Spark SQL exception handling

2020-05-24 06:31发布

问题:

In order to handle Spark exception on RDD operations I can use the following approach with additional exceptions column:

val df: DataFrame = ...

val rddWithExcep = df.rdd.map { row: Row =>
  val memberIdStr = row.getAs[String]("member_id")
  val memberIdInt = Try(memberIdStr.toInt) match {
    case Success(integer) => List(integer, null)
    case Failure(ex) => List(null, ex.toString)
  }
  Row.fromSeq(row.toSeq.toList ++ memberIdInt)
}

val castWithExceptionSchema = StructType(df.schema.fields ++ Array(StructField("member_id_int", IntegerType, true)
  , StructField("exceptions", StringType, true)))

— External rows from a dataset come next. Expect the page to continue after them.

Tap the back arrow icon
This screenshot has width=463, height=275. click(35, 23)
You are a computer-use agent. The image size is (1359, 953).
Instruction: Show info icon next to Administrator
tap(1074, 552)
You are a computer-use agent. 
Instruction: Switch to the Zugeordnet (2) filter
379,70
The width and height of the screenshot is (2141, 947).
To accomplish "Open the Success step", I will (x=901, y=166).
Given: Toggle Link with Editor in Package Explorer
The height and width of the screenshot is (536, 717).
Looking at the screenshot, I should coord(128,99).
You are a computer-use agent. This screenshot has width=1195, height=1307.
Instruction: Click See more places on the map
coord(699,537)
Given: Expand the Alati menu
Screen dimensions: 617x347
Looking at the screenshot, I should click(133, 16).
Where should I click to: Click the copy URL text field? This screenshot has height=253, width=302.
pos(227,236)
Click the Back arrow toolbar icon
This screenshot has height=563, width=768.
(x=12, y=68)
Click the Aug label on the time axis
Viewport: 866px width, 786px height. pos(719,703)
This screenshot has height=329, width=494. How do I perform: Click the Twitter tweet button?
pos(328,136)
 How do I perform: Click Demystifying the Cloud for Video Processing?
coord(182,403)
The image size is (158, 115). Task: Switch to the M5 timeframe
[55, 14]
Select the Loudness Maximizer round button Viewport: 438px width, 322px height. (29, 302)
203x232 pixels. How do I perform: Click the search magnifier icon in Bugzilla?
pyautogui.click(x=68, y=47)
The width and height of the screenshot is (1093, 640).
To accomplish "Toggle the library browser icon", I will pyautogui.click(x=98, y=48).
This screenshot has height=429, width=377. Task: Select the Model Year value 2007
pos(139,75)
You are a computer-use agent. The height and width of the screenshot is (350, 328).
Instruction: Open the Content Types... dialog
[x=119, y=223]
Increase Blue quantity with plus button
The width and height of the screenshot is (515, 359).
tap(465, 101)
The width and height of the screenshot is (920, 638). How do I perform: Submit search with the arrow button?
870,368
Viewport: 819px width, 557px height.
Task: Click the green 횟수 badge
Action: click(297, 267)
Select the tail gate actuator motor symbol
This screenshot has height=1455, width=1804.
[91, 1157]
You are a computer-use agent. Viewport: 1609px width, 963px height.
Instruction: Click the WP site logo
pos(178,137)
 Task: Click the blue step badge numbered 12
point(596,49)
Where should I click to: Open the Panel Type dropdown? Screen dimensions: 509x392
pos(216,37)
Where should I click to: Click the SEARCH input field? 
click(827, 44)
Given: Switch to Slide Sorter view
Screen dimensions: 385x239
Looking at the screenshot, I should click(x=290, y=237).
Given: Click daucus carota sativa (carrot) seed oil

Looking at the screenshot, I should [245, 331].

val castExcepDf = sparkSession.sqlContext.createDataFrame(rddWithExcep, castWithExceptionSchema)

castExcepDf.printSchema()
castExcepDf.show()

Is it possible to handle such exception on Spark SQL? For example, currently in case of any errors, Spark SQL simply returns null value and hides the error.

For example division by 0 will be resulted into null value and not into an error.. In my opinion - this is a very serious issue in Spark SQL because it can simple produces unexpected/wrong data that you won't even notice.

Is it possible to override this behavior and let Spark fail with an appropriate detailed exception?